*Goal*: Copy the lines below without changing any character.

..............................

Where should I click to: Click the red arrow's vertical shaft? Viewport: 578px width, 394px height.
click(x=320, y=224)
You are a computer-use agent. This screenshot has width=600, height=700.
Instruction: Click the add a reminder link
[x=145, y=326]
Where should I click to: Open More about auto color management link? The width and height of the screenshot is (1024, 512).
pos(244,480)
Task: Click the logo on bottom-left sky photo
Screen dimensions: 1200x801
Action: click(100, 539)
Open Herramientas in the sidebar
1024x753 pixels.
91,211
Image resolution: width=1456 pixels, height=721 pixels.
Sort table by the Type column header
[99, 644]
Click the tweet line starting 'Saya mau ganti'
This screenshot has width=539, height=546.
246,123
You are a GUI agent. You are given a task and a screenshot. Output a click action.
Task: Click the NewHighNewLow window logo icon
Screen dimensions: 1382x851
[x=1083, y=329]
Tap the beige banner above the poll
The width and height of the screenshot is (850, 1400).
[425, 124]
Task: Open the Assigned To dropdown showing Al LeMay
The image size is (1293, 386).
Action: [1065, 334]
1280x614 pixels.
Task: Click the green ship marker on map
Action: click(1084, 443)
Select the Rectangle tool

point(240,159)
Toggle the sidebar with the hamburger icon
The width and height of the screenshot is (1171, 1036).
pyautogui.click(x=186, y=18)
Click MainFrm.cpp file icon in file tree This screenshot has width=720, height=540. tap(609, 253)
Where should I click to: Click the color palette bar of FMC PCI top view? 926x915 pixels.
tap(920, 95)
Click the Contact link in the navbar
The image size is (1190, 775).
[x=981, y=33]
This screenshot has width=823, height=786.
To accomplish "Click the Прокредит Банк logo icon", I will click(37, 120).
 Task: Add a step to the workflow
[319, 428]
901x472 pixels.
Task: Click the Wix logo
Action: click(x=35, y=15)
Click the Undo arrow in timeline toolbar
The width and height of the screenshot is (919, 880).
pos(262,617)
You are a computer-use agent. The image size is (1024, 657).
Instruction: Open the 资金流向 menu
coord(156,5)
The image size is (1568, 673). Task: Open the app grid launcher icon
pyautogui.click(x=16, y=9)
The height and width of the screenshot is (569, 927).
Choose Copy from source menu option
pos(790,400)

..............................

*Exercise output*:
Where should I click to: Click the red arrow's vertical shaft? Viewport: 578px width, 394px height.
click(x=320, y=224)
You are a computer-use agent. This screenshot has width=600, height=700.
Instruction: Click the add a reminder link
[x=145, y=326]
Where should I click to: Open More about auto color management link? The width and height of the screenshot is (1024, 512).
pos(244,480)
Task: Click the logo on bottom-left sky photo
Screen dimensions: 1200x801
Action: click(100, 539)
Open Herramientas in the sidebar
1024x753 pixels.
91,211
Image resolution: width=1456 pixels, height=721 pixels.
Sort table by the Type column header
[99, 644]
Click the tweet line starting 'Saya mau ganti'
This screenshot has width=539, height=546.
246,123
You are a GUI agent. You are given a task and a screenshot. Output a click action.
Task: Click the NewHighNewLow window logo icon
Screen dimensions: 1382x851
[x=1083, y=329]
Tap the beige banner above the poll
The width and height of the screenshot is (850, 1400).
[425, 124]
Task: Open the Assigned To dropdown showing Al LeMay
The image size is (1293, 386).
Action: [1065, 334]
1280x614 pixels.
Task: Click the green ship marker on map
Action: click(1084, 443)
Select the Rectangle tool

point(240,159)
Toggle the sidebar with the hamburger icon
The width and height of the screenshot is (1171, 1036).
pyautogui.click(x=186, y=18)
Click MainFrm.cpp file icon in file tree This screenshot has width=720, height=540. tap(609, 253)
Where should I click to: Click the color palette bar of FMC PCI top view? 926x915 pixels.
tap(920, 95)
Click the Contact link in the navbar
The image size is (1190, 775).
[x=981, y=33]
This screenshot has width=823, height=786.
To accomplish "Click the Прокредит Банк logo icon", I will click(37, 120).
 Task: Add a step to the workflow
[319, 428]
901x472 pixels.
Task: Click the Wix logo
Action: click(x=35, y=15)
Click the Undo arrow in timeline toolbar
The width and height of the screenshot is (919, 880).
pos(262,617)
You are a computer-use agent. The image size is (1024, 657).
Instruction: Open the 资金流向 menu
coord(156,5)
The image size is (1568, 673). Task: Open the app grid launcher icon
pyautogui.click(x=16, y=9)
The height and width of the screenshot is (569, 927).
Choose Copy from source menu option
pos(790,400)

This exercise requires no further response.